Тем не менее нас не вразумляют ни свидетельства опыта, ни подсказывания здравого смысла. Мы ухитряемся воссоздать для себя мифологический образ древней фортуны, слепой и неразумной, но в то же время никогда не истощающейся. Эта фортуна — провинция; она и слепа, и бессильна, и скудна начинаниями, но, о чудо! кошель ее действительно как будто не опорожнивается, несмотря на то что усилия, делаемые в видах этого опорожнения, не подлежат никакому сомнению.

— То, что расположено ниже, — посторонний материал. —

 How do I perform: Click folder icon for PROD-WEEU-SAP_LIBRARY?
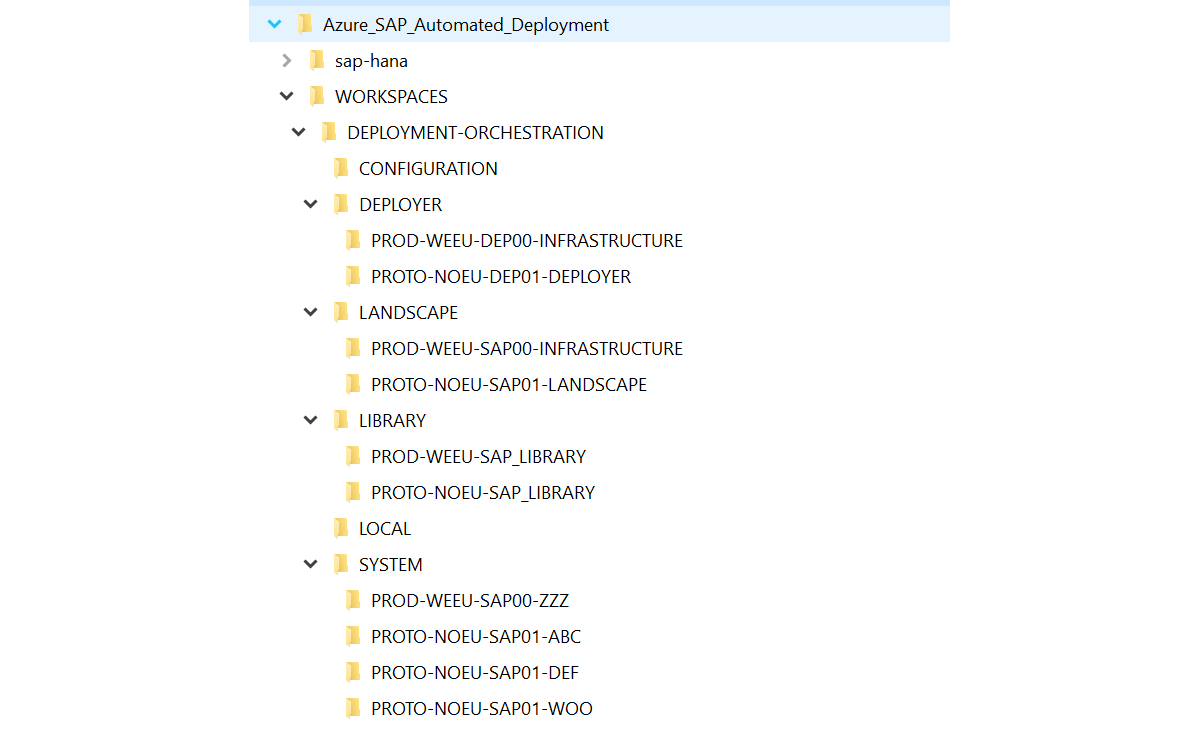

Каким образом происходит, что бесплодие производит плоды, а бессилие дает силу — это объяснить довольно трудно. Впрочем, едва ли кто-нибудь и старается выяснить себе эту странную аномалию, ибо тут, по-видимому, важен только непосредственный практический результат. Что провинция слепа — это даже хорошо, потому что если бы на свете всё были люди зрячие, они, пожалуй, и на солнце не замедлили бы усмотреть пятна; что провинция нехитра на выдумки — и это недурно, потому что все наше несчастие именно в том и состоит, что мы желаем быть умнее умных. Сущность не в том, чтобы провинция представляла собой бодрую производительную силу, а в том, чтобы так или иначе из нее лезло на украшение и вящую утеху центров. И лезет.